■ **Your objective**
In the entries below, find the string "points" and return each line holding it.
▶
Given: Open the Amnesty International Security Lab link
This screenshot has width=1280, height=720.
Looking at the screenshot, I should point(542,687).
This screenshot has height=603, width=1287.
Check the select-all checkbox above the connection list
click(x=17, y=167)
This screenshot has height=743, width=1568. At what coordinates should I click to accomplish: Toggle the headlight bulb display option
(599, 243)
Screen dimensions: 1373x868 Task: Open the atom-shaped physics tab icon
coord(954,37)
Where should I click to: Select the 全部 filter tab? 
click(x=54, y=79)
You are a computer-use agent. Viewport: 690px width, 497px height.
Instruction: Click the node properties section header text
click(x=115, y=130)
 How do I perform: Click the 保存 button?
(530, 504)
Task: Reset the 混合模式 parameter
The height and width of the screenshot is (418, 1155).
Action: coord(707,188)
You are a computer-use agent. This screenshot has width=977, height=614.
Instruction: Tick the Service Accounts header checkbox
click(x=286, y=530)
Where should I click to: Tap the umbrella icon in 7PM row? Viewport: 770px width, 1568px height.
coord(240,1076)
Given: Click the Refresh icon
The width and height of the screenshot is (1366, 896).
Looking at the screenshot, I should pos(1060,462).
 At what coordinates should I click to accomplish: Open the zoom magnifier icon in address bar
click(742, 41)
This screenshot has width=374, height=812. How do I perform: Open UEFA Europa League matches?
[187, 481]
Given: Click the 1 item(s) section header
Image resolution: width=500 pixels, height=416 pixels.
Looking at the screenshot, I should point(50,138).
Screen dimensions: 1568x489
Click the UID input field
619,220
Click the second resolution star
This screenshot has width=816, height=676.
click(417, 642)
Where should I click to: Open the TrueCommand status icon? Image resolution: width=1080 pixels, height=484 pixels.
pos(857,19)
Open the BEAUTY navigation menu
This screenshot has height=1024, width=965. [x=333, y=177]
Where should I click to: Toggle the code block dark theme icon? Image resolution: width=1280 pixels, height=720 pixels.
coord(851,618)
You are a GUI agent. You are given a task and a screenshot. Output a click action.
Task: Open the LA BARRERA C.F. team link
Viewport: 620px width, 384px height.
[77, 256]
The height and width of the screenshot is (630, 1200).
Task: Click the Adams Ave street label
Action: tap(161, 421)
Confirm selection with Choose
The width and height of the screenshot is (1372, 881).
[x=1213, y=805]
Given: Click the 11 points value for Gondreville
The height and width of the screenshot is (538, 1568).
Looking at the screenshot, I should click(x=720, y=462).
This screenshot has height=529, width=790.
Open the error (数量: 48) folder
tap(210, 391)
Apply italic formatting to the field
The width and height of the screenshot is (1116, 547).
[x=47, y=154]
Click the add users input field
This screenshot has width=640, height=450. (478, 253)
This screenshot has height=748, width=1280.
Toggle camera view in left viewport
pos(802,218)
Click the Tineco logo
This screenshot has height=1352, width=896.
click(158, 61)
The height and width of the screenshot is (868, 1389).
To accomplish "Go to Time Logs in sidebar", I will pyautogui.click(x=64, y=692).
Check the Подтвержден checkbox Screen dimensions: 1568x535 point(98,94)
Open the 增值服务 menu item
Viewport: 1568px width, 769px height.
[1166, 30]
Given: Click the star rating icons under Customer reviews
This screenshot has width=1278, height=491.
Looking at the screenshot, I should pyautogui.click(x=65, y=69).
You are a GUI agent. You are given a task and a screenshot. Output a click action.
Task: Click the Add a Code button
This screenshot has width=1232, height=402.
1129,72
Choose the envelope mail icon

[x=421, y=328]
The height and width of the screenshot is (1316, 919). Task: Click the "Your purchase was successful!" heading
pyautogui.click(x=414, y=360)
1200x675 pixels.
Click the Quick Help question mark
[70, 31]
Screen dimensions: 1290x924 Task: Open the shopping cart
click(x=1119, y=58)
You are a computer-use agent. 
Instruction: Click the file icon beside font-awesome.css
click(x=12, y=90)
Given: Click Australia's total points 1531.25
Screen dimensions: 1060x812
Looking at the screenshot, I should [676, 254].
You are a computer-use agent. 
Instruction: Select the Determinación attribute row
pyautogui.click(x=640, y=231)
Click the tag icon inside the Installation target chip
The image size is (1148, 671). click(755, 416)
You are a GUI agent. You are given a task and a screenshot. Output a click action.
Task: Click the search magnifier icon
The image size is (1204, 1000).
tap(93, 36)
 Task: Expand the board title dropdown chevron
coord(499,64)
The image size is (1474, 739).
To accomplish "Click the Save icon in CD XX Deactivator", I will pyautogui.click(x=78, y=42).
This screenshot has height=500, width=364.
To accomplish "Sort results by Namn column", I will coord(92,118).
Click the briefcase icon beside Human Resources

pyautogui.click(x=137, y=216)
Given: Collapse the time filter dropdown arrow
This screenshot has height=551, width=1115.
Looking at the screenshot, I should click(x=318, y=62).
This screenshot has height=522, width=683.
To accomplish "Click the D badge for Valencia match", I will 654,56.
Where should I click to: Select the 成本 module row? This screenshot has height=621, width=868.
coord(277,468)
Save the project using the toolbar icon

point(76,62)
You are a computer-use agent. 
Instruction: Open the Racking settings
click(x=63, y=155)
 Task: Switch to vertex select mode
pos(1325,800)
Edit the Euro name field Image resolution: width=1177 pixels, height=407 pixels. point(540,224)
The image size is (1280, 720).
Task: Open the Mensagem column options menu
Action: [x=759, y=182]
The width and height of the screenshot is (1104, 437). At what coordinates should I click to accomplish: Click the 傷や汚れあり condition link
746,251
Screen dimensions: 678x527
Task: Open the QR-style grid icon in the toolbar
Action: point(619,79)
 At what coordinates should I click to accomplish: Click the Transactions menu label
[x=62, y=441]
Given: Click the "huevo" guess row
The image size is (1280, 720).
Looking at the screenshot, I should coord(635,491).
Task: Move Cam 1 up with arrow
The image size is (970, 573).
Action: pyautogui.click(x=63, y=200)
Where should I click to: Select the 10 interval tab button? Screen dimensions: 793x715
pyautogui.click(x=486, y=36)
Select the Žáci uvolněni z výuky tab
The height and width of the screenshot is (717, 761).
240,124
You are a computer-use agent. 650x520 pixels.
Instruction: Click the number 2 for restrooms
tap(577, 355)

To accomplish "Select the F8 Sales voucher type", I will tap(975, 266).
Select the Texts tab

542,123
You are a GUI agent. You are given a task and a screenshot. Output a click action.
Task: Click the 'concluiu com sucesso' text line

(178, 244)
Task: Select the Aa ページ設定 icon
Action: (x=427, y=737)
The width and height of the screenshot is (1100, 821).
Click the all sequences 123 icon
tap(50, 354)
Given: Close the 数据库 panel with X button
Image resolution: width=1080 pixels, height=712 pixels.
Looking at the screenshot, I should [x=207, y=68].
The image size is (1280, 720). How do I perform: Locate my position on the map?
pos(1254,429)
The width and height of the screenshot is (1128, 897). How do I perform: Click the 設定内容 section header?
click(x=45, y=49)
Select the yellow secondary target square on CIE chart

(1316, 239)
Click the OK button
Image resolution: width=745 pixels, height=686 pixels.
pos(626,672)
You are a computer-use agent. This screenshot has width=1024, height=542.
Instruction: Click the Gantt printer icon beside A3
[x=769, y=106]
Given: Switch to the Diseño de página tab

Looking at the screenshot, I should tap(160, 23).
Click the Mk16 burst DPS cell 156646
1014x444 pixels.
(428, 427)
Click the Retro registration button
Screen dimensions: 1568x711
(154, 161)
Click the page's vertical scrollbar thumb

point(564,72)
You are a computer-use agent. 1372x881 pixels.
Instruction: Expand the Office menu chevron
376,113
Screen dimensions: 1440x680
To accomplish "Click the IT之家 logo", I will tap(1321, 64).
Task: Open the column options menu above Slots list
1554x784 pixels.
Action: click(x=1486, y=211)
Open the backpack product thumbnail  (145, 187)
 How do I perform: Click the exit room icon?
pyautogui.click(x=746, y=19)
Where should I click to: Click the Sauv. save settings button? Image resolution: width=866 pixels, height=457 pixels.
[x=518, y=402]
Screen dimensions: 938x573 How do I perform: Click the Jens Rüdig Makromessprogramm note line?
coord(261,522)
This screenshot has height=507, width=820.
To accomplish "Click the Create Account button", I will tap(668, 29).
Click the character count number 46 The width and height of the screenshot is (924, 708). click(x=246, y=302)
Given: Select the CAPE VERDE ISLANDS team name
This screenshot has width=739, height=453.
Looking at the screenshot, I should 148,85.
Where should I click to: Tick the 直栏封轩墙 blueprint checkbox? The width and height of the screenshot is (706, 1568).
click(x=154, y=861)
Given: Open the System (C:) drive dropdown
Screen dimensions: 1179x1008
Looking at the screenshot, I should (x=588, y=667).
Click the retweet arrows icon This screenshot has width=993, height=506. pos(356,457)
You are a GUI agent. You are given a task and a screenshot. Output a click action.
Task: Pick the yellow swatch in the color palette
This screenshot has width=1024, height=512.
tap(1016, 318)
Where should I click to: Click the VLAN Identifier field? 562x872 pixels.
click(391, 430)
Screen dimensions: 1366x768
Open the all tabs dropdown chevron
◀
■ **Reply**
Given: Click the 11 points value for Gondreville
Given: Click Australia's total points 1531.25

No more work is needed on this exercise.